• _Work to be completed_: Reproduce everything in the records from the line containing "Where should I click to: Expand" down to the line containing "pos(417,156)", with both of those lines included, and output nothing else.
** begin **
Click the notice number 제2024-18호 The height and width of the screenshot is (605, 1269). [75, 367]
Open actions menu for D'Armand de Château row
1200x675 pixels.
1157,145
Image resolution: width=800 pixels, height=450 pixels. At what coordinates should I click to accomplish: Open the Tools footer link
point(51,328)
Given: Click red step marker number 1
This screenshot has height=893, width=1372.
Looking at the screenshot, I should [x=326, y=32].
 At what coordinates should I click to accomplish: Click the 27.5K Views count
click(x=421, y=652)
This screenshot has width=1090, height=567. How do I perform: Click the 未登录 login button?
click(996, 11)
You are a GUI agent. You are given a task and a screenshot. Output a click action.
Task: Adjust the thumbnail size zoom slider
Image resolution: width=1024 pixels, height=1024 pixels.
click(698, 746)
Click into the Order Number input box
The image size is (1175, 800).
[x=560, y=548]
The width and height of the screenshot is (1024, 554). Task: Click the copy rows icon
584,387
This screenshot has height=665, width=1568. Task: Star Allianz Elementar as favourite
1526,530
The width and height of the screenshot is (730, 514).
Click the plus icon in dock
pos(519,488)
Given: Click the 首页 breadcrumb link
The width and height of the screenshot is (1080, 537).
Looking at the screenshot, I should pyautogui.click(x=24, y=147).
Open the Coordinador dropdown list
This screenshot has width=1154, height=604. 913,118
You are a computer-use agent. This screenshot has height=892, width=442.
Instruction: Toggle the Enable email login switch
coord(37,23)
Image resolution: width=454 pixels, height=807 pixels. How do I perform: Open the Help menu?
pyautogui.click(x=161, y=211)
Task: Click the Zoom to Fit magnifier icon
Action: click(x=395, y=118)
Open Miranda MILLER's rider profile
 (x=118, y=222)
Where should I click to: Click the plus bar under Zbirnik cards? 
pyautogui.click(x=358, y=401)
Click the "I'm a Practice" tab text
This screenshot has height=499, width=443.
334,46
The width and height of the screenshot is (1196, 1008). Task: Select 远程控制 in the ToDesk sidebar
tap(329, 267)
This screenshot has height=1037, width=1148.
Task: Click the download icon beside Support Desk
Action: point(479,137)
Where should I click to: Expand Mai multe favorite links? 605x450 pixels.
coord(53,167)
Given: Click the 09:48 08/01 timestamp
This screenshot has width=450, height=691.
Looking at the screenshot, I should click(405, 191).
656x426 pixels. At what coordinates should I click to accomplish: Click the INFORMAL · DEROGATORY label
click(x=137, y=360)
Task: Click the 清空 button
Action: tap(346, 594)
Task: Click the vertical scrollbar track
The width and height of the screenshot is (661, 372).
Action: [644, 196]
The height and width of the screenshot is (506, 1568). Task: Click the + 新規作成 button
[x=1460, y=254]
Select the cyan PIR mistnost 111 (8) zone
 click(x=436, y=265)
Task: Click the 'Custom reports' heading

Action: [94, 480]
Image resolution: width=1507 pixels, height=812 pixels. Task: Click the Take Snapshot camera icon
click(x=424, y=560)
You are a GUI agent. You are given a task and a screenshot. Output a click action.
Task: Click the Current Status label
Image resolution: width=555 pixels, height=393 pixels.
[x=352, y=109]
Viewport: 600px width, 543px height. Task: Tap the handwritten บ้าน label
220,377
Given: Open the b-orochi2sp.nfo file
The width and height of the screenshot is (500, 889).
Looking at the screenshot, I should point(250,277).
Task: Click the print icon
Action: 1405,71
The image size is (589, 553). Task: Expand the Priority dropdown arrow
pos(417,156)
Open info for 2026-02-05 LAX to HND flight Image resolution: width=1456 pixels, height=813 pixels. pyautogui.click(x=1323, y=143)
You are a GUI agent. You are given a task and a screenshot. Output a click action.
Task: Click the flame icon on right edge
** end **
• _Complete answer_:
Where should I click to: Expand Mai multe favorite links? 605x450 pixels.
coord(53,167)
Given: Click the 09:48 08/01 timestamp
This screenshot has width=450, height=691.
Looking at the screenshot, I should click(405, 191).
656x426 pixels. At what coordinates should I click to accomplish: Click the INFORMAL · DEROGATORY label
click(x=137, y=360)
Task: Click the 清空 button
Action: tap(346, 594)
Task: Click the vertical scrollbar track
The width and height of the screenshot is (661, 372).
Action: [644, 196]
The height and width of the screenshot is (506, 1568). Task: Click the + 新規作成 button
[x=1460, y=254]
Select the cyan PIR mistnost 111 (8) zone
 click(x=436, y=265)
Task: Click the 'Custom reports' heading

Action: [94, 480]
Image resolution: width=1507 pixels, height=812 pixels. Task: Click the Take Snapshot camera icon
click(x=424, y=560)
You are a GUI agent. You are given a task and a screenshot. Output a click action.
Task: Click the Current Status label
Image resolution: width=555 pixels, height=393 pixels.
[x=352, y=109]
Viewport: 600px width, 543px height. Task: Tap the handwritten บ้าน label
220,377
Given: Open the b-orochi2sp.nfo file
The width and height of the screenshot is (500, 889).
Looking at the screenshot, I should point(250,277).
Task: Click the print icon
Action: 1405,71
The image size is (589, 553). Task: Expand the Priority dropdown arrow
pos(417,156)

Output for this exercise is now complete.